(Data records)
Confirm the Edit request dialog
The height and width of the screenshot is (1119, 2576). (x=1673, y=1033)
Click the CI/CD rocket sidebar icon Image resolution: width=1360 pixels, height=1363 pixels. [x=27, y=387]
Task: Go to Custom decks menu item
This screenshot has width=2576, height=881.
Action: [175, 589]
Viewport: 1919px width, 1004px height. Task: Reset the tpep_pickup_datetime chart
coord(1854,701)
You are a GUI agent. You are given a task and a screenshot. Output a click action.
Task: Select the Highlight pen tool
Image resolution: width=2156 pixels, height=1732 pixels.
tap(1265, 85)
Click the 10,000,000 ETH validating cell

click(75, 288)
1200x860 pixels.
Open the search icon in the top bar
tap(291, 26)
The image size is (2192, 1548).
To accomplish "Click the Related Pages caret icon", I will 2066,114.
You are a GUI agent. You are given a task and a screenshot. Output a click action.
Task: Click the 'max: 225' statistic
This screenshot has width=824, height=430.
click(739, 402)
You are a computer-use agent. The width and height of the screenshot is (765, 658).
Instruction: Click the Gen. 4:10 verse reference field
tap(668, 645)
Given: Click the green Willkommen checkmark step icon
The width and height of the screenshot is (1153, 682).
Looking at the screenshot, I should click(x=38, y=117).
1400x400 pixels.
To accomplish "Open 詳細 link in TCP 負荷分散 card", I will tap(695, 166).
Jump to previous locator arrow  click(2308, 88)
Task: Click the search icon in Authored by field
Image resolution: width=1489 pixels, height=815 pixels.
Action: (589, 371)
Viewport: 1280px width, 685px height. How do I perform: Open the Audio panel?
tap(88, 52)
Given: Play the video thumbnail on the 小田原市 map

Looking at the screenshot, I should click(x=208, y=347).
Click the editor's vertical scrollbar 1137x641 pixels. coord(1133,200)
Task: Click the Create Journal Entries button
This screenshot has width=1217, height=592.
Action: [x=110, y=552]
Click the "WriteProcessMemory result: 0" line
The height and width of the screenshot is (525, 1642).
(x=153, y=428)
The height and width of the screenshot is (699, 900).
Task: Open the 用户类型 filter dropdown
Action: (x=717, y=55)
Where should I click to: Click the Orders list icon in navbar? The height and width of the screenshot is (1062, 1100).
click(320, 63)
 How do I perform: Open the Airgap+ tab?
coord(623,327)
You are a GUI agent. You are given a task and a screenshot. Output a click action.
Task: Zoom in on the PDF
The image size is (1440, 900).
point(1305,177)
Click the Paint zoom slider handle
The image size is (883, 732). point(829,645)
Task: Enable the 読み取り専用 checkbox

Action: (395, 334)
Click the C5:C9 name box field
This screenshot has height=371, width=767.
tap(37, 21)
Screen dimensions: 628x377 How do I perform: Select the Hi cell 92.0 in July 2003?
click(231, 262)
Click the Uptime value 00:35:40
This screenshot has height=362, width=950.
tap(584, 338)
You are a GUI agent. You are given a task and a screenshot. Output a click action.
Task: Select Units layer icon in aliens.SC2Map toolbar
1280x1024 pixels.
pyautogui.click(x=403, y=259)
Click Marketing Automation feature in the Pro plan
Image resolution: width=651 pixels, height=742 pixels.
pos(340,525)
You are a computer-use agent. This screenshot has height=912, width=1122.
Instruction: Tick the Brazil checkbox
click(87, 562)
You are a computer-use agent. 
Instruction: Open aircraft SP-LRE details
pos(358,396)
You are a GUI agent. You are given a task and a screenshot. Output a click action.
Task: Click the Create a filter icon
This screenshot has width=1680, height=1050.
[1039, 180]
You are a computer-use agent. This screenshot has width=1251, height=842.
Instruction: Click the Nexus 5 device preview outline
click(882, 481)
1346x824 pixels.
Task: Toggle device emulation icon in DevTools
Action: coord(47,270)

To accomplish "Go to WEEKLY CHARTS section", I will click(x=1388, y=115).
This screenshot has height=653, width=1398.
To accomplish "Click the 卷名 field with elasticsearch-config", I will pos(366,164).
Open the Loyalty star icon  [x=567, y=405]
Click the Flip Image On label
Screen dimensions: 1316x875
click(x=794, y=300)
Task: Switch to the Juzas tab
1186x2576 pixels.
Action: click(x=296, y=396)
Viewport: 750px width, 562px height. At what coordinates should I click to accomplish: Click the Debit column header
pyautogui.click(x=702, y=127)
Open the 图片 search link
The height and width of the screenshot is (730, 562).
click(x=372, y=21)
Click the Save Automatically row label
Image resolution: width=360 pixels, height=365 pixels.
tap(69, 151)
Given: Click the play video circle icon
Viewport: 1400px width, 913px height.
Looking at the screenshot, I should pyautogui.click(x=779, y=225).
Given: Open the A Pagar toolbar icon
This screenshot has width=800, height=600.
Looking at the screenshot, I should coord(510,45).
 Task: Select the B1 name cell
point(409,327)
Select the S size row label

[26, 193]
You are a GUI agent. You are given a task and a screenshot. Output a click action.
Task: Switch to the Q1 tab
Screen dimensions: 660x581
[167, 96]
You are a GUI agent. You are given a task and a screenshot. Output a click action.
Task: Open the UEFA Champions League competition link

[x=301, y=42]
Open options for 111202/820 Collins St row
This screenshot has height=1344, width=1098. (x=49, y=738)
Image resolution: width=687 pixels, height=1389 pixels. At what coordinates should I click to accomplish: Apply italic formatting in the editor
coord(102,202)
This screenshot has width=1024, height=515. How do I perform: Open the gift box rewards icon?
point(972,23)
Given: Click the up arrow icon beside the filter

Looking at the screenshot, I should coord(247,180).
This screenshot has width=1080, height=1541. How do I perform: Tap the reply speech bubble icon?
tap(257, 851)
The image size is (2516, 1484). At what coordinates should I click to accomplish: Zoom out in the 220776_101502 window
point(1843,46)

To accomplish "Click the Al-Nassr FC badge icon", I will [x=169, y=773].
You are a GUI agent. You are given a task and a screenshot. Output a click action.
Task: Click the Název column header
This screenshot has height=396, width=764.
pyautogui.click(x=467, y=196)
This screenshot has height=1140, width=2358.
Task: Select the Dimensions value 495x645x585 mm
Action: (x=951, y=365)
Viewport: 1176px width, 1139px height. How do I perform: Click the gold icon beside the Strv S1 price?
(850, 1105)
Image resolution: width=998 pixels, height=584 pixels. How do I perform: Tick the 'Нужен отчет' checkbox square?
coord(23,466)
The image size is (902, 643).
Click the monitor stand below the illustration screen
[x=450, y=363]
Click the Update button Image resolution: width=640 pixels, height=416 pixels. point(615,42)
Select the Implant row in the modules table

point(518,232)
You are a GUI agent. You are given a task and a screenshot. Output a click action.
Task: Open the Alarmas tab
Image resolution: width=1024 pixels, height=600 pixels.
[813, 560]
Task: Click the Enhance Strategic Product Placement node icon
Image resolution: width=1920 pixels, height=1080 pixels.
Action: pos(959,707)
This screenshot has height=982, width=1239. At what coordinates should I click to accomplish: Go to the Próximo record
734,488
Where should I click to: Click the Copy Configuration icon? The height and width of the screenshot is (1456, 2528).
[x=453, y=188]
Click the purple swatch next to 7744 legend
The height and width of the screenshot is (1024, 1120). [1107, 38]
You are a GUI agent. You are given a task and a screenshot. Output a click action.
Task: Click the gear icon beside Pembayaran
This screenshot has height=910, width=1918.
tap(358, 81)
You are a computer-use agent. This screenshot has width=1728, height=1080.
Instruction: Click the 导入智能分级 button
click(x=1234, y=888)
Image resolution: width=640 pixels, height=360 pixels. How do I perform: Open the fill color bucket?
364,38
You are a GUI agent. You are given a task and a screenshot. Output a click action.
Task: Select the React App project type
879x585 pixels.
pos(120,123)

| Instructions to follow |
Copy all of the data records above line for line, with no changes.

| Reply to the exercise |
Confirm the Edit request dialog
The height and width of the screenshot is (1119, 2576). (x=1673, y=1033)
Click the CI/CD rocket sidebar icon Image resolution: width=1360 pixels, height=1363 pixels. [x=27, y=387]
Task: Go to Custom decks menu item
This screenshot has width=2576, height=881.
Action: [175, 589]
Viewport: 1919px width, 1004px height. Task: Reset the tpep_pickup_datetime chart
coord(1854,701)
You are a GUI agent. You are given a task and a screenshot. Output a click action.
Task: Select the Highlight pen tool
Image resolution: width=2156 pixels, height=1732 pixels.
tap(1265, 85)
Click the 10,000,000 ETH validating cell

click(75, 288)
1200x860 pixels.
Open the search icon in the top bar
tap(291, 26)
The image size is (2192, 1548).
To accomplish "Click the Related Pages caret icon", I will 2066,114.
You are a GUI agent. You are given a task and a screenshot. Output a click action.
Task: Click the 'max: 225' statistic
This screenshot has width=824, height=430.
click(739, 402)
You are a computer-use agent. The width and height of the screenshot is (765, 658).
Instruction: Click the Gen. 4:10 verse reference field
tap(668, 645)
Given: Click the green Willkommen checkmark step icon
The width and height of the screenshot is (1153, 682).
Looking at the screenshot, I should click(x=38, y=117).
1400x400 pixels.
To accomplish "Open 詳細 link in TCP 負荷分散 card", I will tap(695, 166).
Jump to previous locator arrow  click(2308, 88)
Task: Click the search icon in Authored by field
Image resolution: width=1489 pixels, height=815 pixels.
Action: (589, 371)
Viewport: 1280px width, 685px height. How do I perform: Open the Audio panel?
tap(88, 52)
Given: Play the video thumbnail on the 小田原市 map

Looking at the screenshot, I should click(x=208, y=347).
Click the editor's vertical scrollbar 1137x641 pixels. coord(1133,200)
Task: Click the Create Journal Entries button
This screenshot has width=1217, height=592.
Action: [x=110, y=552]
Click the "WriteProcessMemory result: 0" line
The height and width of the screenshot is (525, 1642).
(x=153, y=428)
The height and width of the screenshot is (699, 900).
Task: Open the 用户类型 filter dropdown
Action: (x=717, y=55)
Where should I click to: Click the Orders list icon in navbar? The height and width of the screenshot is (1062, 1100).
click(320, 63)
 How do I perform: Open the Airgap+ tab?
coord(623,327)
You are a GUI agent. You are given a task and a screenshot. Output a click action.
Task: Zoom in on the PDF
The image size is (1440, 900).
point(1305,177)
Click the Paint zoom slider handle
The image size is (883, 732). point(829,645)
Task: Enable the 読み取り専用 checkbox

Action: (395, 334)
Click the C5:C9 name box field
This screenshot has height=371, width=767.
tap(37, 21)
Screen dimensions: 628x377 How do I perform: Select the Hi cell 92.0 in July 2003?
click(231, 262)
Click the Uptime value 00:35:40
This screenshot has height=362, width=950.
tap(584, 338)
You are a GUI agent. You are given a task and a screenshot. Output a click action.
Task: Select Units layer icon in aliens.SC2Map toolbar
1280x1024 pixels.
pyautogui.click(x=403, y=259)
Click Marketing Automation feature in the Pro plan
Image resolution: width=651 pixels, height=742 pixels.
pos(340,525)
You are a computer-use agent. This screenshot has height=912, width=1122.
Instruction: Tick the Brazil checkbox
click(87, 562)
You are a computer-use agent. 
Instruction: Open aircraft SP-LRE details
pos(358,396)
You are a GUI agent. You are given a task and a screenshot. Output a click action.
Task: Click the Create a filter icon
This screenshot has width=1680, height=1050.
[1039, 180]
You are a computer-use agent. This screenshot has width=1251, height=842.
Instruction: Click the Nexus 5 device preview outline
click(882, 481)
1346x824 pixels.
Task: Toggle device emulation icon in DevTools
Action: coord(47,270)

To accomplish "Go to WEEKLY CHARTS section", I will click(x=1388, y=115).
This screenshot has height=653, width=1398.
To accomplish "Click the 卷名 field with elasticsearch-config", I will pos(366,164).
Open the Loyalty star icon  [x=567, y=405]
Click the Flip Image On label
Screen dimensions: 1316x875
click(x=794, y=300)
Task: Switch to the Juzas tab
1186x2576 pixels.
Action: click(x=296, y=396)
Viewport: 750px width, 562px height. At what coordinates should I click to accomplish: Click the Debit column header
pyautogui.click(x=702, y=127)
Open the 图片 search link
The height and width of the screenshot is (730, 562).
click(x=372, y=21)
Click the Save Automatically row label
Image resolution: width=360 pixels, height=365 pixels.
tap(69, 151)
Given: Click the play video circle icon
Viewport: 1400px width, 913px height.
Looking at the screenshot, I should pyautogui.click(x=779, y=225).
Given: Open the A Pagar toolbar icon
This screenshot has width=800, height=600.
Looking at the screenshot, I should coord(510,45).
 Task: Select the B1 name cell
point(409,327)
Select the S size row label

[26, 193]
You are a GUI agent. You are given a task and a screenshot. Output a click action.
Task: Switch to the Q1 tab
Screen dimensions: 660x581
[167, 96]
You are a GUI agent. You are given a task and a screenshot. Output a click action.
Task: Open the UEFA Champions League competition link

[x=301, y=42]
Open options for 111202/820 Collins St row
This screenshot has height=1344, width=1098. (x=49, y=738)
Image resolution: width=687 pixels, height=1389 pixels. At what coordinates should I click to accomplish: Apply italic formatting in the editor
coord(102,202)
This screenshot has width=1024, height=515. How do I perform: Open the gift box rewards icon?
point(972,23)
Given: Click the up arrow icon beside the filter

Looking at the screenshot, I should coord(247,180).
This screenshot has width=1080, height=1541. How do I perform: Tap the reply speech bubble icon?
tap(257, 851)
The image size is (2516, 1484). At what coordinates should I click to accomplish: Zoom out in the 220776_101502 window
point(1843,46)

To accomplish "Click the Al-Nassr FC badge icon", I will [x=169, y=773].
You are a GUI agent. You are given a task and a screenshot. Output a click action.
Task: Click the Název column header
This screenshot has height=396, width=764.
pyautogui.click(x=467, y=196)
This screenshot has height=1140, width=2358.
Task: Select the Dimensions value 495x645x585 mm
Action: (x=951, y=365)
Viewport: 1176px width, 1139px height. How do I perform: Click the gold icon beside the Strv S1 price?
(850, 1105)
Image resolution: width=998 pixels, height=584 pixels. How do I perform: Tick the 'Нужен отчет' checkbox square?
coord(23,466)
The image size is (902, 643).
Click the monitor stand below the illustration screen
[x=450, y=363]
Click the Update button Image resolution: width=640 pixels, height=416 pixels. point(615,42)
Select the Implant row in the modules table

point(518,232)
You are a GUI agent. You are given a task and a screenshot. Output a click action.
Task: Open the Alarmas tab
Image resolution: width=1024 pixels, height=600 pixels.
[813, 560]
Task: Click the Enhance Strategic Product Placement node icon
Image resolution: width=1920 pixels, height=1080 pixels.
Action: pos(959,707)
This screenshot has height=982, width=1239. At what coordinates should I click to accomplish: Go to the Próximo record
734,488
Where should I click to: Click the Copy Configuration icon? The height and width of the screenshot is (1456, 2528).
[x=453, y=188]
Click the purple swatch next to 7744 legend
The height and width of the screenshot is (1024, 1120). [1107, 38]
You are a GUI agent. You are given a task and a screenshot. Output a click action.
Task: Click the gear icon beside Pembayaran
This screenshot has height=910, width=1918.
tap(358, 81)
You are a computer-use agent. This screenshot has width=1728, height=1080.
Instruction: Click the 导入智能分级 button
click(x=1234, y=888)
Image resolution: width=640 pixels, height=360 pixels. How do I perform: Open the fill color bucket?
364,38
You are a GUI agent. You are given a task and a screenshot. Output a click action.
Task: Select the React App project type
879x585 pixels.
pos(120,123)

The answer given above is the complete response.